Tuesday, July 21, 2009

Topic: Writing and Minorities

10-second review: How do you answer the head of the English department of a high school with about 95% minority students, most of whom are African American, when he says, “Why try to teach them to write? They can’t even write a good sentence.”


Title: “Comments by RayS.” July 17, 2009.


Comment: Well, I have not heard that one in a long time. It reminds me of the reasons that English teachers taught grammar when I was young. The thought then was, “You can’t teach them to write compositions until they have learned to write good sentences.” And so I was never taught to write. The teachers never got beyond teaching me to write good sentences. I diagrammed from eighth grade to twelfth. The purpose? To get those lines straight or whatever geometric angle was used for gerunds, phrases and clauses. I never wrote a composition. I never wrote a term paper. I did not know about summary paragraphs. Or introductions. Or thesis sentences. Occasionally, one of my teachers taught us to write paragraphs, so I did know about topic sentences.


Grammar and composition are two pretty distinct subjects that enlightened teachers show students how to apply one to the other. Grammar focuses on sentences. Composition focuses on paragraphs, on organization, on coherence in which the writer starts and the reader follows, undistracted by grammatical mistakes, from beginning to end.


Composition means the writing process: (1) brainstorming the topic. (2) Writing a first draft, beginning with a thesis sentence, (3) writing middle paragraphs some of which begin with topic sentences, (4) writing a final, summary paragraph, (5) constructing an introduction to add in the beginning to the thesis sentence, and concluding with (6) revising and (7) editing. Writing means “Telling them what you are going to tell them (introduction and thesis), telling them (middle paragraphs) and telling them what you told them (final, summary paragraph).”


Grammar study has one purpose, and it usually occurs after the draft—to polish the writing.

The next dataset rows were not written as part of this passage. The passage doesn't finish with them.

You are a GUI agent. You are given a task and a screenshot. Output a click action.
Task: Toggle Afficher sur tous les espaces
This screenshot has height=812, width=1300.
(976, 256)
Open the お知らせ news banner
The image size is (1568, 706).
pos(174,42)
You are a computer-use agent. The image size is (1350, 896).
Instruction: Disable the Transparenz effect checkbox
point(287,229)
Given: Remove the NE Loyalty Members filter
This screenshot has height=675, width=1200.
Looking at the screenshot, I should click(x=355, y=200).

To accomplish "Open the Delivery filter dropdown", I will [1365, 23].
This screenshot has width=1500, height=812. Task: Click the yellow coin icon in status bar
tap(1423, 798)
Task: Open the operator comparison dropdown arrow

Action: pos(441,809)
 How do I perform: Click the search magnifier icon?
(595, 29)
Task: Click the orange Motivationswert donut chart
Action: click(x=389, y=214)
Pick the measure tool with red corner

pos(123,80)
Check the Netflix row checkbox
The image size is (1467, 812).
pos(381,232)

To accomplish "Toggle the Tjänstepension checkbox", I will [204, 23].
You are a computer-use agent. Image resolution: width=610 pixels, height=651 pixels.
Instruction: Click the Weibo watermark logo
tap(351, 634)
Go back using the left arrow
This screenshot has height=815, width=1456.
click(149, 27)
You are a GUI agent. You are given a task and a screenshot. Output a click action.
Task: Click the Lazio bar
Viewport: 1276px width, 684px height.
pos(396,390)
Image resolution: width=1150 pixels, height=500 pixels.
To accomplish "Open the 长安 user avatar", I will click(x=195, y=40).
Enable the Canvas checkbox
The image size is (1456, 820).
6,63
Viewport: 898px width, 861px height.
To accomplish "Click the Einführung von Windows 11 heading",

These students have ideas. They need to be taught how to express those ideas in paragraphs and whole compositions; they need to know how to tell the readers what they are going to tell them, tell them and tell them what they told them. They can go back and fix up the sentences. They should not be limited to the sentence or even the paragraph. Begin by teaching them to write whole compositions and then show them how to use a knowledge of grammar to complete and smooth their sentences. RayS.